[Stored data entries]
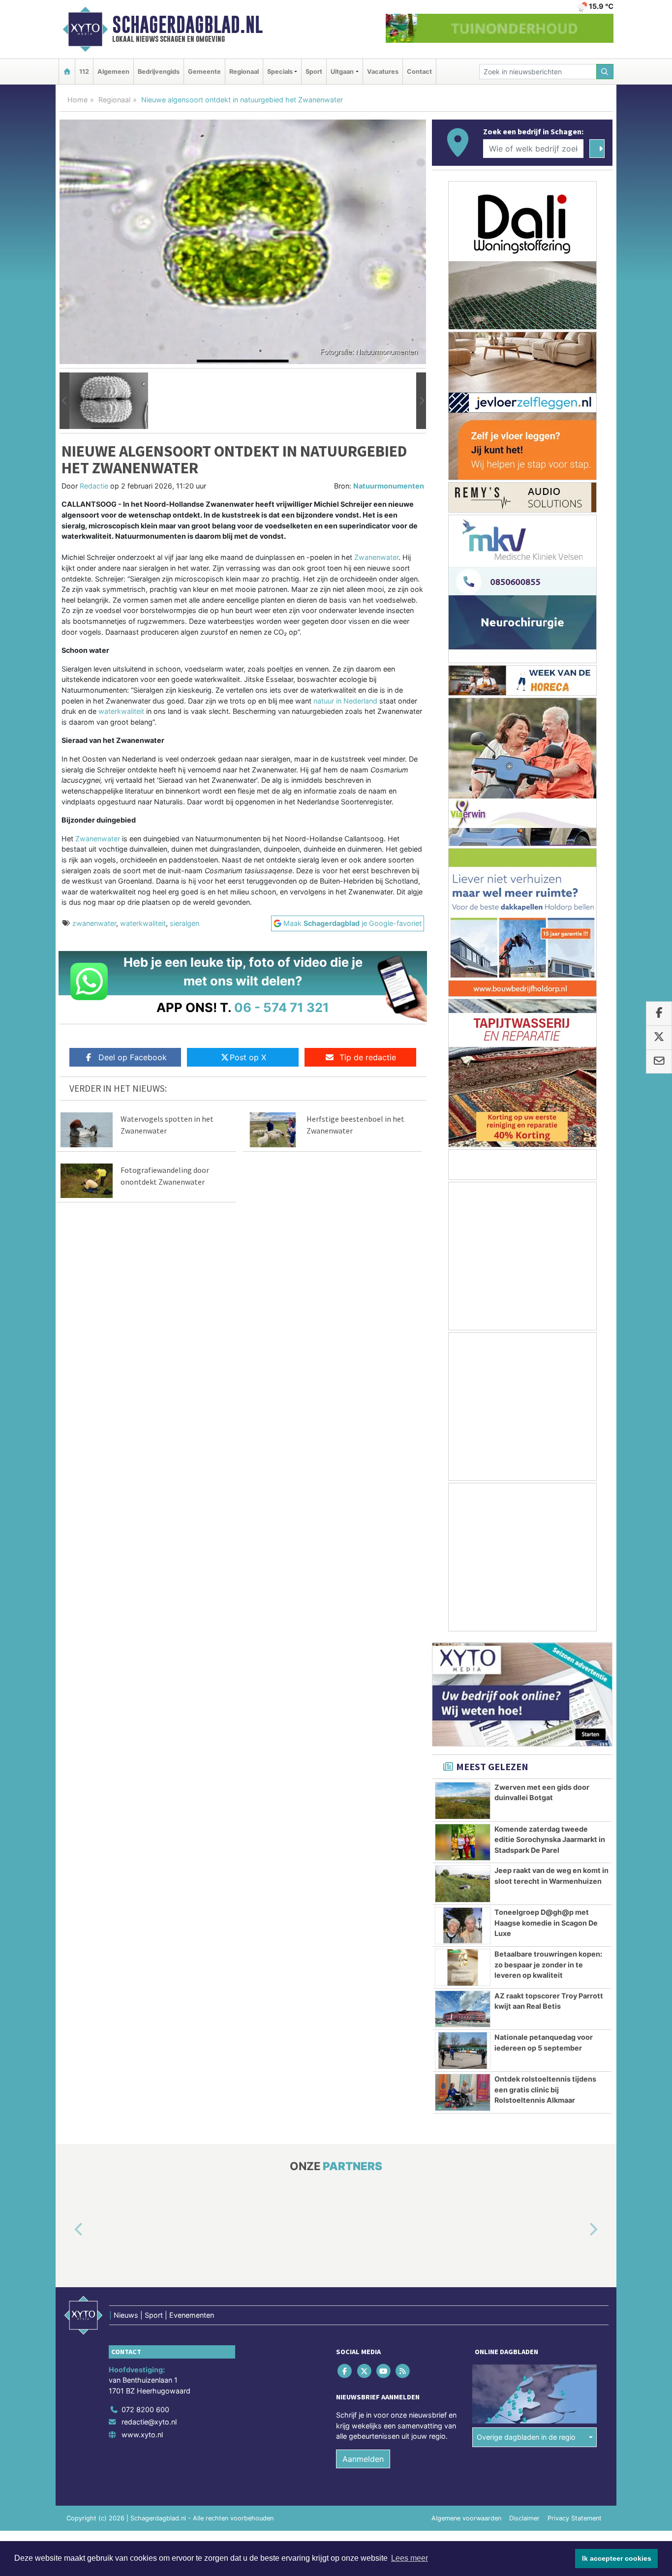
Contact (419, 71)
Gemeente (204, 71)
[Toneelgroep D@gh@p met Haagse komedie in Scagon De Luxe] (462, 1925)
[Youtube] (384, 2371)
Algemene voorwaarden (466, 2518)
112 (84, 71)
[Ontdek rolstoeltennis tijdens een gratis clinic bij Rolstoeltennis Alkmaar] (462, 2092)
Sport (313, 71)
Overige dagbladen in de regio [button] (526, 2437)
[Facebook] (345, 2371)
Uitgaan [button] (342, 71)
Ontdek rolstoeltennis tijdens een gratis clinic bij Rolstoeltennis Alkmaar (545, 2089)
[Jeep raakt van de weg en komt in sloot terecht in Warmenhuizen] (462, 1883)
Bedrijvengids (159, 71)
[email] (659, 1061)
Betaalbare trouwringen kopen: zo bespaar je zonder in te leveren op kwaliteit (548, 1964)
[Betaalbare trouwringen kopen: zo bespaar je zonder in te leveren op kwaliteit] (462, 1967)
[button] (64, 400)
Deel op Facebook (132, 1057)
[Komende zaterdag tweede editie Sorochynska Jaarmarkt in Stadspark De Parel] (462, 1842)
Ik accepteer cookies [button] (616, 2558)
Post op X (248, 1057)
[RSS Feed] (403, 2371)
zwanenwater (94, 923)
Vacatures (382, 71)
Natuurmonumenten (388, 486)
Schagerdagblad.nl (187, 24)
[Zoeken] (605, 71)
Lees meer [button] (409, 2558)
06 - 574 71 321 (281, 1007)
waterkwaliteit (143, 923)
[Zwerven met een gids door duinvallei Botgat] (462, 1800)
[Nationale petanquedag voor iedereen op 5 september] (462, 2050)
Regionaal (244, 71)
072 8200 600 (145, 2409)
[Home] (67, 71)
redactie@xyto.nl (149, 2422)
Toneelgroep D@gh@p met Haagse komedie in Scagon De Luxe (546, 1922)
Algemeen (113, 71)
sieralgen (184, 923)
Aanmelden (363, 2459)
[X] (364, 2371)
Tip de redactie (367, 1057)
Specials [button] (280, 71)
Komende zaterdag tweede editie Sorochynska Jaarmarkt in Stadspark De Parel (549, 1839)
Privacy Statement (575, 2518)
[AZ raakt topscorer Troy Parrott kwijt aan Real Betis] (462, 2009)
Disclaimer (524, 2518)
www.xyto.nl (142, 2434)
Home (77, 99)
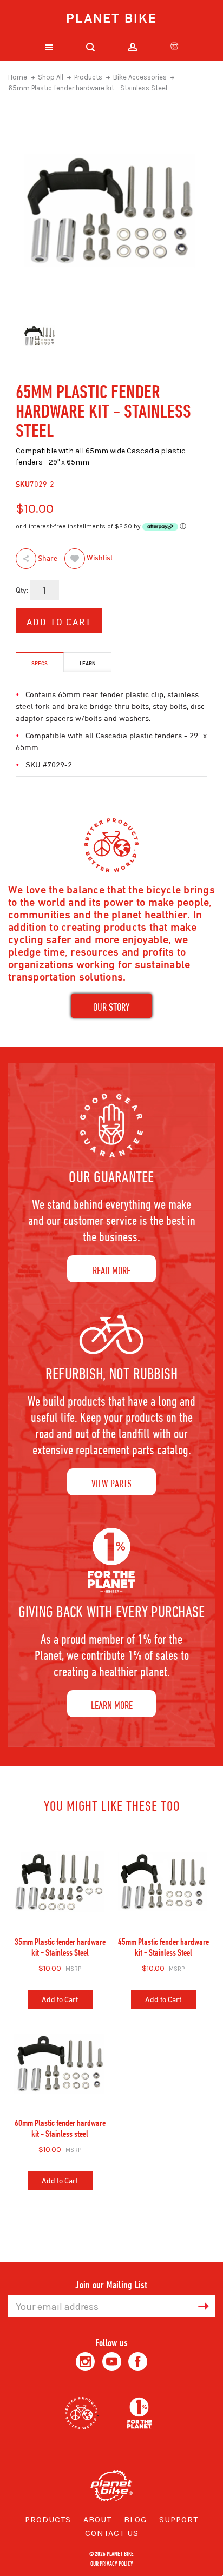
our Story (111, 1007)
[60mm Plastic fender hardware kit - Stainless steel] (60, 2063)
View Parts (111, 1483)
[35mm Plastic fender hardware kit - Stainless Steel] (60, 1882)
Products (48, 2519)
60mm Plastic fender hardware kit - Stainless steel (60, 2128)
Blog (135, 2519)
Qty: (22, 589)
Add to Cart (60, 1999)
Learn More (112, 1705)
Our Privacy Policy (111, 2563)
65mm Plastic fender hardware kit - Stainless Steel (87, 88)
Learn (88, 663)
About (97, 2519)
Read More (111, 1270)
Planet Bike (111, 17)
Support (178, 2519)
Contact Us (112, 2533)
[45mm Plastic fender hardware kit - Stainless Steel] (163, 1882)
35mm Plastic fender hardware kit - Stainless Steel (60, 1947)
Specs (39, 663)
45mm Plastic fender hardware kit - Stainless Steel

▸ Aim of the exercise: Pull from the data each line where the string "tijdens" turns up.

▸ Task response:
[Ontdek rolstoeltennis tijdens een gratis clinic bij Rolstoeltennis Alkmaar] (462, 2092)
Ontdek rolstoeltennis tijdens een gratis clinic bij Rolstoeltennis Alkmaar (545, 2089)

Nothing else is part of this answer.